▶ **Extracted entries**
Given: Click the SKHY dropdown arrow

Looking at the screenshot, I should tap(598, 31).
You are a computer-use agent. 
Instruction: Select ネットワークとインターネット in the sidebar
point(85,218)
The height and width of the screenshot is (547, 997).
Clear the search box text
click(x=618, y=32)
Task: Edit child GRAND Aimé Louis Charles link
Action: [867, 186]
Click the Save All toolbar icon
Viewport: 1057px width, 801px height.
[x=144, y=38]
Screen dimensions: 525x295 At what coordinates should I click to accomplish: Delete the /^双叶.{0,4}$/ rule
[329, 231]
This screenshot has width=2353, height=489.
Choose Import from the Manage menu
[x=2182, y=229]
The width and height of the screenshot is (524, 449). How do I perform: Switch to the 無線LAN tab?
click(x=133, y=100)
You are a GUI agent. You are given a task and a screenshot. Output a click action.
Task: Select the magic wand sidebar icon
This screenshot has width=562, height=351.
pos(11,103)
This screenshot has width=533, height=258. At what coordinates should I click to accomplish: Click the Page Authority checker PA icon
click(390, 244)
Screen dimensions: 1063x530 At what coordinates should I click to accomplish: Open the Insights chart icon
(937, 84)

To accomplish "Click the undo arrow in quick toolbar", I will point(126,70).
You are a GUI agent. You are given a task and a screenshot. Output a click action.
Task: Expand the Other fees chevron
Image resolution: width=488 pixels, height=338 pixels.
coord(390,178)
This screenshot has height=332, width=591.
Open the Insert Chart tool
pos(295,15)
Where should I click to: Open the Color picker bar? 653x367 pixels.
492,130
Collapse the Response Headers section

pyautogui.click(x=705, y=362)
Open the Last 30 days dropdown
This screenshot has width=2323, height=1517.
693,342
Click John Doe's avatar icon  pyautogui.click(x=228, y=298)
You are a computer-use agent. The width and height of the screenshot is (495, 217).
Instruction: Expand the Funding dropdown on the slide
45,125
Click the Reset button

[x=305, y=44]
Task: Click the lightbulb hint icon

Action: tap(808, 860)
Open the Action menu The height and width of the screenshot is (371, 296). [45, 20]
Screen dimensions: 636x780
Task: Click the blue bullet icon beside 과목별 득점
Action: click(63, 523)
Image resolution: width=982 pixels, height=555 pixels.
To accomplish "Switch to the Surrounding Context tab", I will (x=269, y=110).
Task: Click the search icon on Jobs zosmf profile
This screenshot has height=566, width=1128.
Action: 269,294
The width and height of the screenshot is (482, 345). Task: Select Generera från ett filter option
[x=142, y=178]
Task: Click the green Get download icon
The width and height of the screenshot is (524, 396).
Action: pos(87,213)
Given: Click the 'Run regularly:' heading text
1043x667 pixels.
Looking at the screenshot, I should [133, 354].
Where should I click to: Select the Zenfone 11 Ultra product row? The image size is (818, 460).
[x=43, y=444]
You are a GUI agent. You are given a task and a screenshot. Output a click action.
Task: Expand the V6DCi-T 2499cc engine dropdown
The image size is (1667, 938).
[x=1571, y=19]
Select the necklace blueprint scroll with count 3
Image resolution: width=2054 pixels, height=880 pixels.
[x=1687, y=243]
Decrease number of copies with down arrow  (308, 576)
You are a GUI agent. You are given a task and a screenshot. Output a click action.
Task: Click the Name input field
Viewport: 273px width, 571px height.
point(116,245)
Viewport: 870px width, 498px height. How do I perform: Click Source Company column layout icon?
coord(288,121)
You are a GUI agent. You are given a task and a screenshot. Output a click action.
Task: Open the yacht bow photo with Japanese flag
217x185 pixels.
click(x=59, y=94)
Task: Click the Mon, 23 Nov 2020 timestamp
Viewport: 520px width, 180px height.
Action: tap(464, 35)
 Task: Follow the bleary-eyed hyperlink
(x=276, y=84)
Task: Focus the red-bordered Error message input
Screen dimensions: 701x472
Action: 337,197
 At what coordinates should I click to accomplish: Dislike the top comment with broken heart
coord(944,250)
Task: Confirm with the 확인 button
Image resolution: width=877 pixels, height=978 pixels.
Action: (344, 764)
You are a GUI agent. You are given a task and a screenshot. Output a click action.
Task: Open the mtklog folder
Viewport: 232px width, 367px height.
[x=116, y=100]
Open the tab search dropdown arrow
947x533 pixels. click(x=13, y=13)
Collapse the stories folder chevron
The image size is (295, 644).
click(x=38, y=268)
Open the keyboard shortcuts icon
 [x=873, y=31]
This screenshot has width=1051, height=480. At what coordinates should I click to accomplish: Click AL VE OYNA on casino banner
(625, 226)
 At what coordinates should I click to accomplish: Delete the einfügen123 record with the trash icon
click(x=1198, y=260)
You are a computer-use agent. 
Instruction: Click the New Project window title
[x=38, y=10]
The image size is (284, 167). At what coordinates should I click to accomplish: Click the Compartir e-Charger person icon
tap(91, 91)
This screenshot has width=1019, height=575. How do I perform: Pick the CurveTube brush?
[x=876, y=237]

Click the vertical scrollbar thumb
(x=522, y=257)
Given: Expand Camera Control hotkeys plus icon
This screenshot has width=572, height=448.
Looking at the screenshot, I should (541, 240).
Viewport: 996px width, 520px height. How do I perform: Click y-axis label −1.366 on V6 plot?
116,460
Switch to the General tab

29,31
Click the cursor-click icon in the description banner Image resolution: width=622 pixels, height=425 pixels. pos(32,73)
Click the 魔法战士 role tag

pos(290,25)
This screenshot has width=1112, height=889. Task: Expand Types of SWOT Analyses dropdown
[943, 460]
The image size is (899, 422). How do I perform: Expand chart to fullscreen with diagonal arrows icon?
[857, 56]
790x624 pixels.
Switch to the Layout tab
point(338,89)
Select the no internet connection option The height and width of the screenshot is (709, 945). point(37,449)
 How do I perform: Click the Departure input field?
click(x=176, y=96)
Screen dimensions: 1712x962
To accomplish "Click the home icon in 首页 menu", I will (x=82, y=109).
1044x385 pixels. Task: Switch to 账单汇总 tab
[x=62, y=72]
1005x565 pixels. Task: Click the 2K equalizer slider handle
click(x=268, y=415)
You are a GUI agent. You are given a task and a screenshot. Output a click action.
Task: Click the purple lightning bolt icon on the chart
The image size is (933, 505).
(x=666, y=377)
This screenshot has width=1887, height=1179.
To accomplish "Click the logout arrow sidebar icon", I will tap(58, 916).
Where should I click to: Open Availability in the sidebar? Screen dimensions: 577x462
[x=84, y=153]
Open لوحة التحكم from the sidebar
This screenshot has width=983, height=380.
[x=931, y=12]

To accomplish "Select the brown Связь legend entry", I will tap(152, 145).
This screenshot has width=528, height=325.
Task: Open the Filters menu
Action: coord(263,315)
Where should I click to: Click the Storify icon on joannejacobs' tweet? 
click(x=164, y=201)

▶ **Given problem**
Return all of the records above verbatim, line for line and unchanged.

▶ **Solution below**
Given: Click the SKHY dropdown arrow

Looking at the screenshot, I should tap(598, 31).
You are a computer-use agent. 
Instruction: Select ネットワークとインターネット in the sidebar
point(85,218)
The height and width of the screenshot is (547, 997).
Clear the search box text
click(x=618, y=32)
Task: Edit child GRAND Aimé Louis Charles link
Action: [867, 186]
Click the Save All toolbar icon
Viewport: 1057px width, 801px height.
[x=144, y=38]
Screen dimensions: 525x295 At what coordinates should I click to accomplish: Delete the /^双叶.{0,4}$/ rule
[329, 231]
This screenshot has width=2353, height=489.
Choose Import from the Manage menu
[x=2182, y=229]
The width and height of the screenshot is (524, 449). How do I perform: Switch to the 無線LAN tab?
click(x=133, y=100)
You are a GUI agent. You are given a task and a screenshot. Output a click action.
Task: Select the magic wand sidebar icon
This screenshot has width=562, height=351.
pos(11,103)
This screenshot has width=533, height=258. At what coordinates should I click to accomplish: Click the Page Authority checker PA icon
click(390, 244)
Screen dimensions: 1063x530 At what coordinates should I click to accomplish: Open the Insights chart icon
(937, 84)

To accomplish "Click the undo arrow in quick toolbar", I will point(126,70).
You are a GUI agent. You are given a task and a screenshot. Output a click action.
Task: Expand the Other fees chevron
Image resolution: width=488 pixels, height=338 pixels.
coord(390,178)
This screenshot has height=332, width=591.
Open the Insert Chart tool
pos(295,15)
Where should I click to: Open the Color picker bar? 653x367 pixels.
492,130
Collapse the Response Headers section

pyautogui.click(x=705, y=362)
Open the Last 30 days dropdown
This screenshot has width=2323, height=1517.
693,342
Click John Doe's avatar icon  pyautogui.click(x=228, y=298)
You are a computer-use agent. The width and height of the screenshot is (495, 217).
Instruction: Expand the Funding dropdown on the slide
45,125
Click the Reset button

[x=305, y=44]
Task: Click the lightbulb hint icon

Action: tap(808, 860)
Open the Action menu The height and width of the screenshot is (371, 296). [45, 20]
Screen dimensions: 636x780
Task: Click the blue bullet icon beside 과목별 득점
Action: click(63, 523)
Image resolution: width=982 pixels, height=555 pixels.
To accomplish "Switch to the Surrounding Context tab", I will (x=269, y=110).
Task: Click the search icon on Jobs zosmf profile
This screenshot has height=566, width=1128.
Action: 269,294
The width and height of the screenshot is (482, 345). Task: Select Generera från ett filter option
[x=142, y=178]
Task: Click the green Get download icon
The width and height of the screenshot is (524, 396).
Action: pos(87,213)
Given: Click the 'Run regularly:' heading text
1043x667 pixels.
Looking at the screenshot, I should [133, 354].
Where should I click to: Select the Zenfone 11 Ultra product row? The image size is (818, 460).
[x=43, y=444]
You are a GUI agent. You are given a task and a screenshot. Output a click action.
Task: Expand the V6DCi-T 2499cc engine dropdown
The image size is (1667, 938).
[x=1571, y=19]
Select the necklace blueprint scroll with count 3
Image resolution: width=2054 pixels, height=880 pixels.
[x=1687, y=243]
Decrease number of copies with down arrow  (308, 576)
You are a GUI agent. You are given a task and a screenshot. Output a click action.
Task: Click the Name input field
Viewport: 273px width, 571px height.
point(116,245)
Viewport: 870px width, 498px height. How do I perform: Click Source Company column layout icon?
coord(288,121)
You are a GUI agent. You are given a task and a screenshot. Output a click action.
Task: Open the yacht bow photo with Japanese flag
217x185 pixels.
click(x=59, y=94)
Task: Click the Mon, 23 Nov 2020 timestamp
Viewport: 520px width, 180px height.
Action: tap(464, 35)
 Task: Follow the bleary-eyed hyperlink
(x=276, y=84)
Task: Focus the red-bordered Error message input
Screen dimensions: 701x472
Action: 337,197
 At what coordinates should I click to accomplish: Dislike the top comment with broken heart
coord(944,250)
Task: Confirm with the 확인 button
Image resolution: width=877 pixels, height=978 pixels.
Action: (344, 764)
You are a GUI agent. You are given a task and a screenshot. Output a click action.
Task: Open the mtklog folder
Viewport: 232px width, 367px height.
[x=116, y=100]
Open the tab search dropdown arrow
947x533 pixels. click(x=13, y=13)
Collapse the stories folder chevron
The image size is (295, 644).
click(x=38, y=268)
Open the keyboard shortcuts icon
 [x=873, y=31]
This screenshot has width=1051, height=480. At what coordinates should I click to accomplish: Click AL VE OYNA on casino banner
(625, 226)
 At what coordinates should I click to accomplish: Delete the einfügen123 record with the trash icon
click(x=1198, y=260)
You are a computer-use agent. 
Instruction: Click the New Project window title
[x=38, y=10]
The image size is (284, 167). At what coordinates should I click to accomplish: Click the Compartir e-Charger person icon
tap(91, 91)
This screenshot has width=1019, height=575. How do I perform: Pick the CurveTube brush?
[x=876, y=237]

Click the vertical scrollbar thumb
(x=522, y=257)
Given: Expand Camera Control hotkeys plus icon
This screenshot has width=572, height=448.
Looking at the screenshot, I should (541, 240).
Viewport: 996px width, 520px height. How do I perform: Click y-axis label −1.366 on V6 plot?
116,460
Switch to the General tab

29,31
Click the cursor-click icon in the description banner Image resolution: width=622 pixels, height=425 pixels. pos(32,73)
Click the 魔法战士 role tag

pos(290,25)
This screenshot has width=1112, height=889. Task: Expand Types of SWOT Analyses dropdown
[943, 460]
The image size is (899, 422). How do I perform: Expand chart to fullscreen with diagonal arrows icon?
[857, 56]
790x624 pixels.
Switch to the Layout tab
point(338,89)
Select the no internet connection option The height and width of the screenshot is (709, 945). point(37,449)
 How do I perform: Click the Departure input field?
click(x=176, y=96)
Screen dimensions: 1712x962
To accomplish "Click the home icon in 首页 menu", I will (x=82, y=109).
1044x385 pixels. Task: Switch to 账单汇总 tab
[x=62, y=72]
1005x565 pixels. Task: Click the 2K equalizer slider handle
click(x=268, y=415)
You are a GUI agent. You are given a task and a screenshot. Output a click action.
Task: Click the purple lightning bolt icon on the chart
The image size is (933, 505).
(x=666, y=377)
This screenshot has width=1887, height=1179.
To accomplish "Click the logout arrow sidebar icon", I will tap(58, 916).
Where should I click to: Open Availability in the sidebar? Screen dimensions: 577x462
[x=84, y=153]
Open لوحة التحكم from the sidebar
This screenshot has width=983, height=380.
[x=931, y=12]

To accomplish "Select the brown Связь legend entry", I will tap(152, 145).
This screenshot has width=528, height=325.
Task: Open the Filters menu
Action: coord(263,315)
Where should I click to: Click the Storify icon on joannejacobs' tweet? 
click(x=164, y=201)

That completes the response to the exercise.